Swedish monetary policy currently operates at extreme levels.
The policy rate remains at -0.5 per cent with a clear easing bias despite very strong GDP growth and an undervalued currency. The Riksbank has bought nearly 35 per cent of currently outstanding Swedish government bonds and is likely to extend its existing quantitative easing programme this week, bringing its programme to SEK 275bn of the approximately SEK650 bn government bond market by the middle of next year.
With a strong banking system and well-functioning credit creation, this policy is aimed at using the weak krona to raise inflation through higher import costs - a policy former Bank of England governor Mervyn King was critical of in a report earlier this year that evaluated Swedish monetary policy.
However, inflation remains below the Riksbank’s 2 per cent target and, importantly, this policy comes with costs. Since the introduction of unconventional monetary policy in February 2015, foreign investors have lowered their exposure to the Swedish government bond market substantially.
Market participants and even the National Debt Office are now concerned over the effects of QE on bond market liquidity and functionality. The negative repo rate signals a “state of crisis” and yields unintended consequences for savings and investments.
The majority of Swedish mortgages are at variable rates, contributing to strong growth in household lending and house prices that are unsustainable in the long term. These “externalities” from the current policy set-up must be taken into consideration and evaluated in a longer-term perspective and beyond the goal of reaching the inflation target in 2017-18.

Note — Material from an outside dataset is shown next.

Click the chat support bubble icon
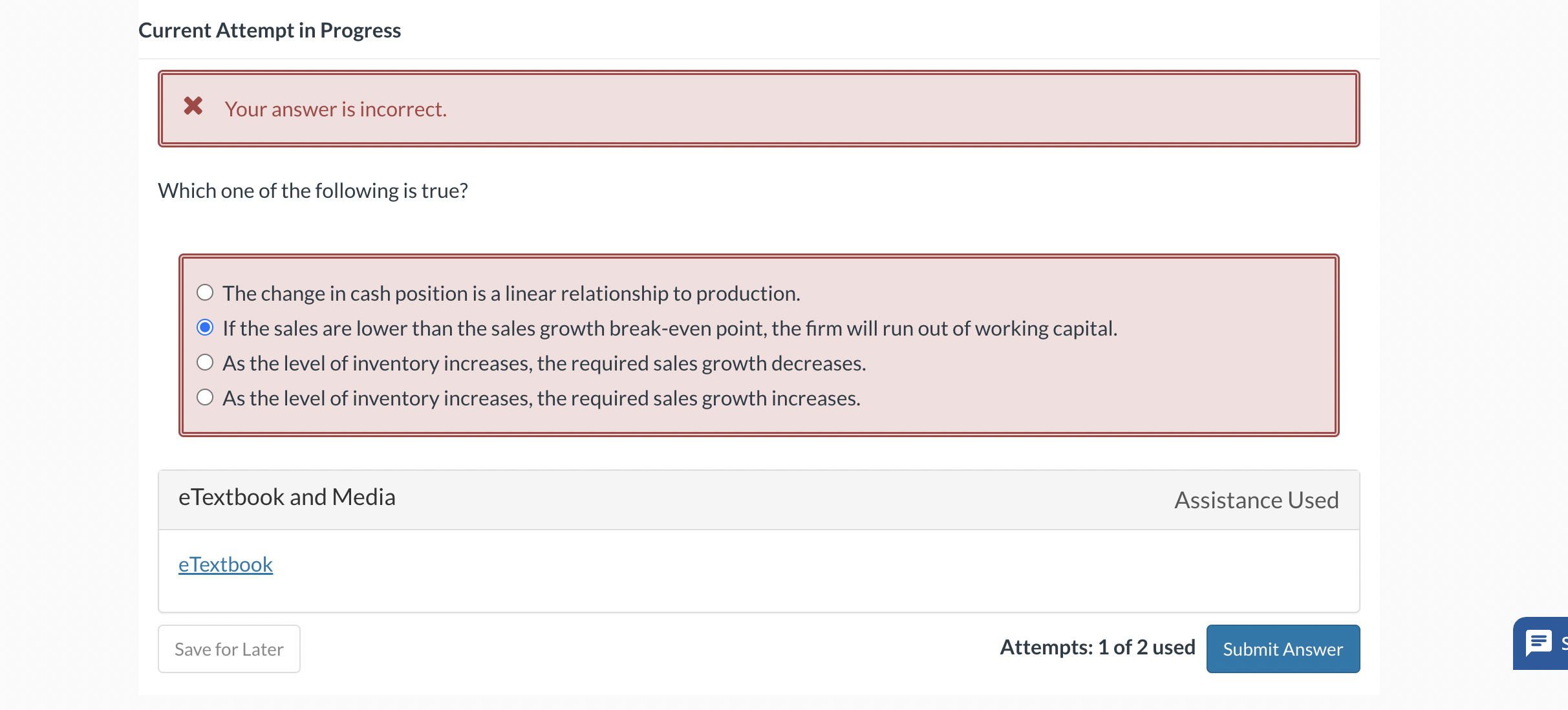1568x710 pixels. pyautogui.click(x=1540, y=642)
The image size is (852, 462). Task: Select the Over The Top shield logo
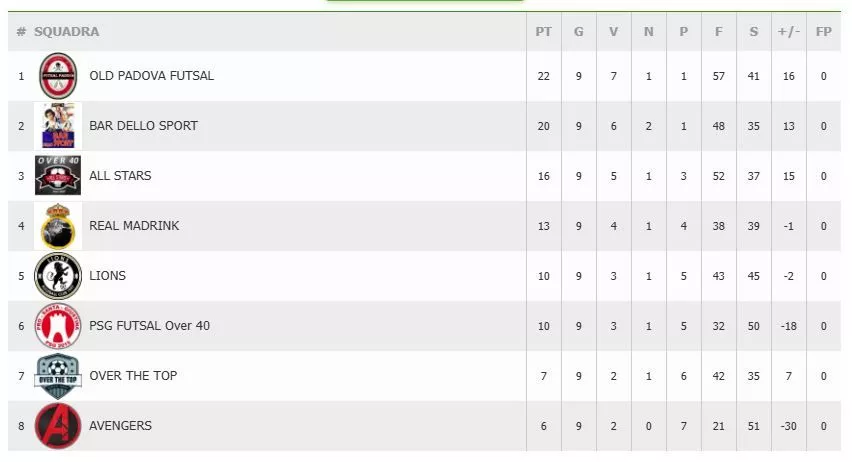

The most troubling outcome, however, is that it is debatable whether the Riksbank’s expansionary policies will really have the intended effect on inflation. Sweden is a small and open economy. In the past decade, traditional manufacturing has been supplemented by a greater dependence on services.
IT developments, with Sweden as one of the very fast and early adopters of new technologies, together with integrated EU labour markets, have opened up a previously regulated economy and labour market.
It is questionable to speak of a “national” labour market. Several sectors including IT, construction and public services are seeing surging growth, but very little wage pressure. Global competition from a growing share of e-commerce clearly makes importing companies think twice before raising prices and wages, despite a weak krona.
Low inflation is not only the result of globalisation and IT, but also a result of the successful institutional changes Sweden made after the last domestic financial crisis in the early 1990s.
Sweden introduced an inflation target and floated the krona in 1992, adopting a fiscal policy framework, mandating a 1 per cent surplus in public finances over the business cycle and initiating a process of gradual de-regulation and opening up of the public sector. Meanwhile employers and trade unions worked successfully together to secure decent real wage growth, at levels that would still enable companies to compete and simultaneously secure a continued demand for labour.
Hence, what the Riksbank is fighting today is partly the success of policies introduced after the last crisis in order to keep Sweden competitive and maintain domestic cost discipline. The irony is that it is potentially building a foundation for a new crisis. And although it is a very remote and small possibility, a domestic crisis would be the main and probably only trigger for a prolonged period of deflationary price pressures.
The Riksbank needs to redefine the goal for price stability, allow for greater flexibility and room for manoeuvre, explain why inflation is below target. Tht would enable the bank to admit reaching 2 per cent inflation is not achievable in the short term.
Normalising policies − including raising the repo rate back to a positive level − will surely strengthen the krona, a reasonable and logical outcome that would be viewed as a sign of economic and financial strength.
Carl Hammer is chief Currency Strategist, head of global macro and currency Research at SEB.